# [Problem to work on]
Each line below needs to be returned exactly. Skip any picture.

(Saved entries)
►

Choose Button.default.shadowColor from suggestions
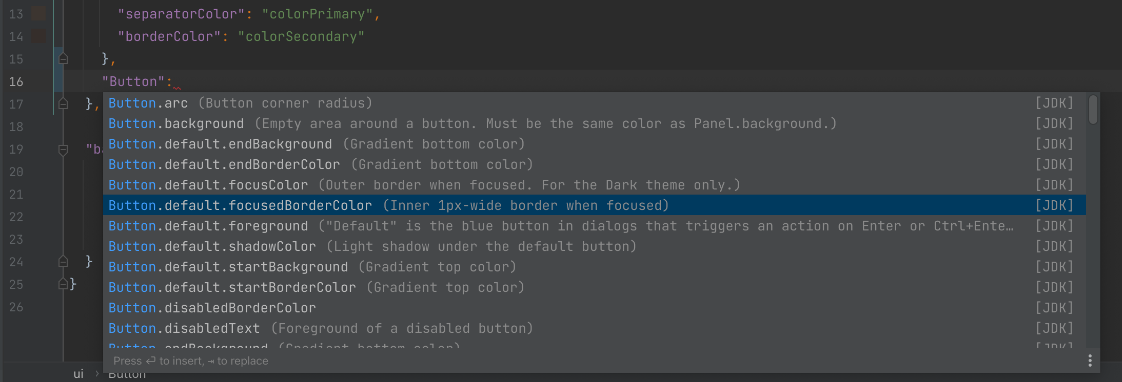The height and width of the screenshot is (382, 1122). [594, 246]
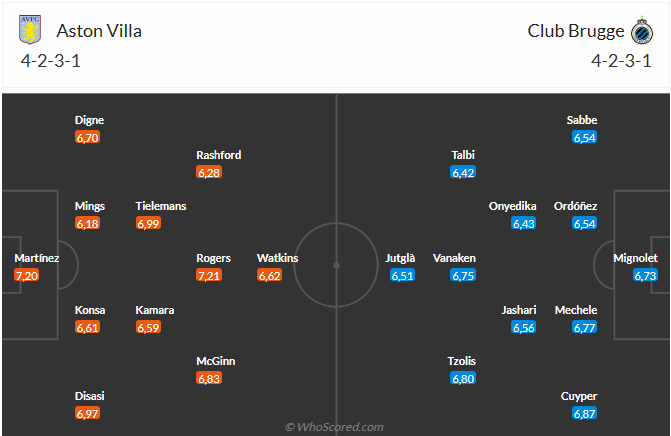Select Rogers' 7,21 rating badge

point(209,275)
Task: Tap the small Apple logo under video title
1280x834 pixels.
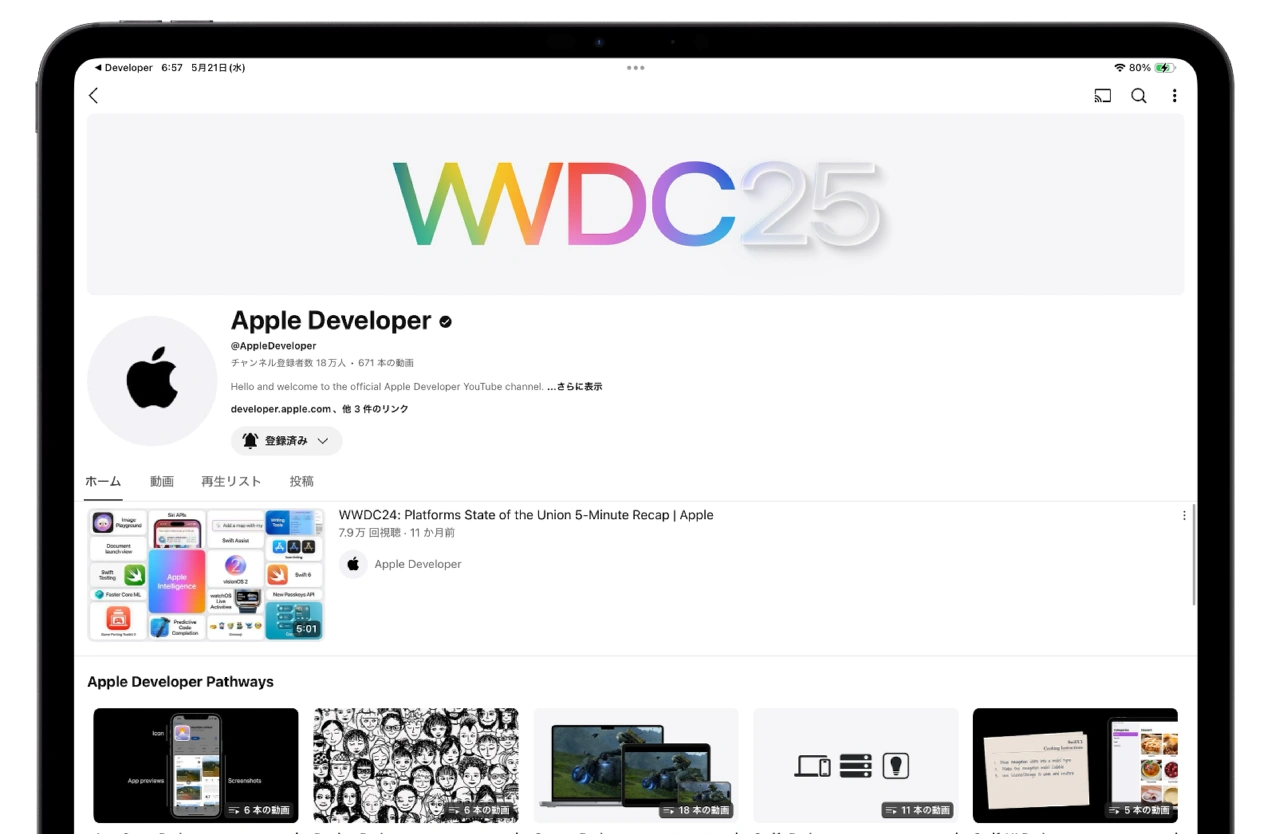Action: [353, 564]
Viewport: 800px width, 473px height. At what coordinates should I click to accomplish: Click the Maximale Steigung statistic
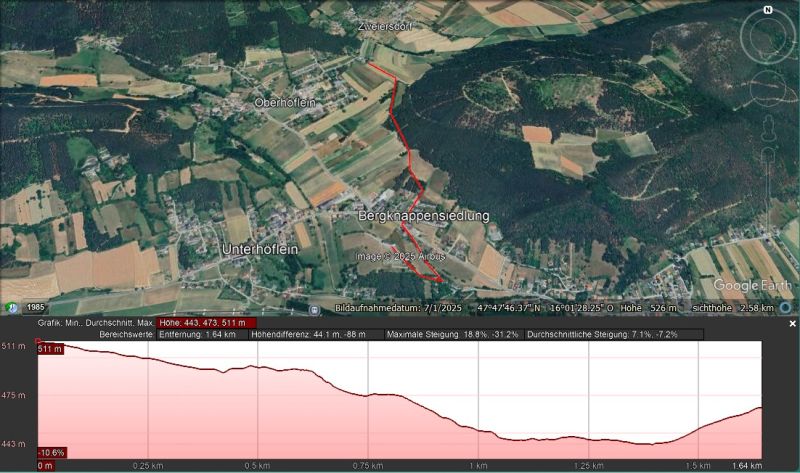point(452,335)
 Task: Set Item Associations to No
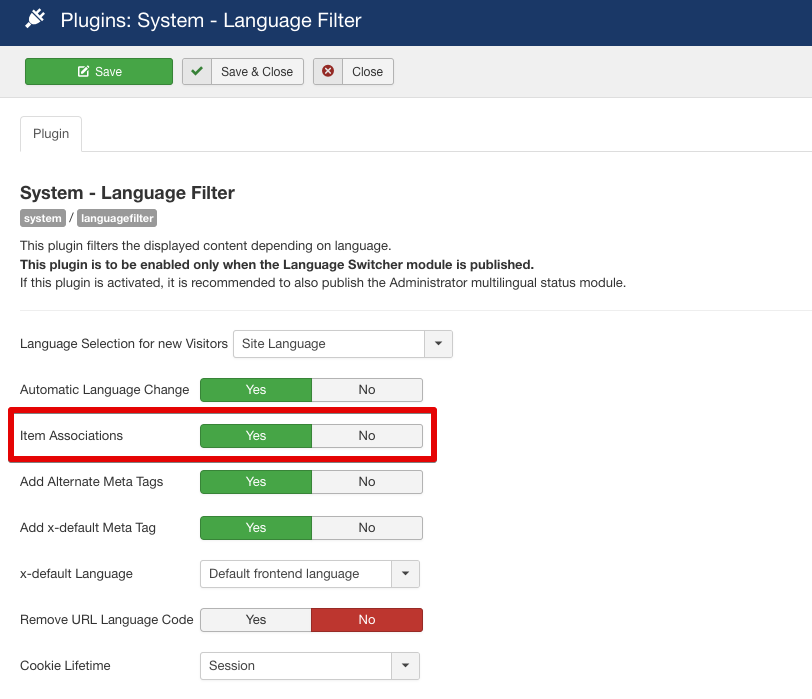point(367,436)
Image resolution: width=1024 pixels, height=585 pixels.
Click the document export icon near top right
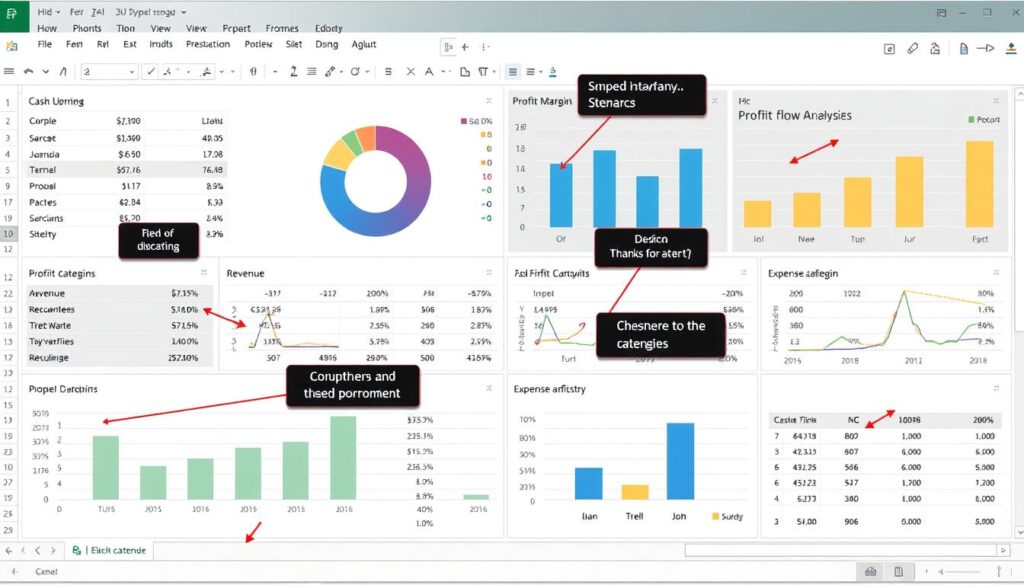[964, 47]
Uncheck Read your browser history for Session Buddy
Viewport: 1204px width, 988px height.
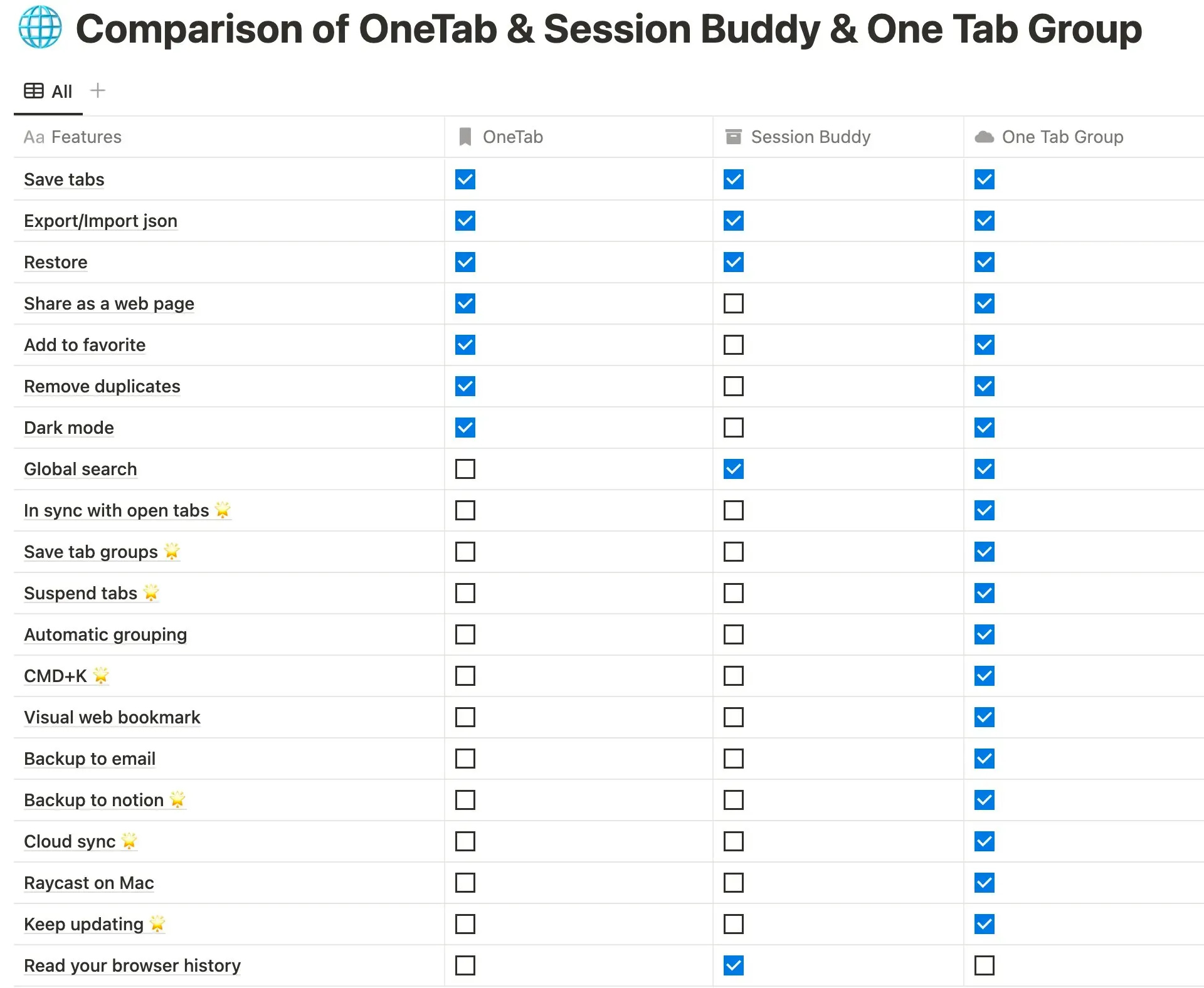tap(733, 965)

◄

# [Solution for this task]
Choose Button.default.shadowColor from suggestions
The height and width of the screenshot is (382, 1122). [594, 246]
Select Rogers' 7,21 rating badge

point(209,275)
Task: Tap the small Apple logo under video title
1280x834 pixels.
Action: [353, 564]
Viewport: 800px width, 473px height. At what coordinates should I click to accomplish: Click the Maximale Steigung statistic
point(452,335)
 Task: Set Item Associations to No
point(367,436)
Image resolution: width=1024 pixels, height=585 pixels.
Click the document export icon near top right
[964, 47]
Uncheck Read your browser history for Session Buddy
Viewport: 1204px width, 988px height.
tap(733, 965)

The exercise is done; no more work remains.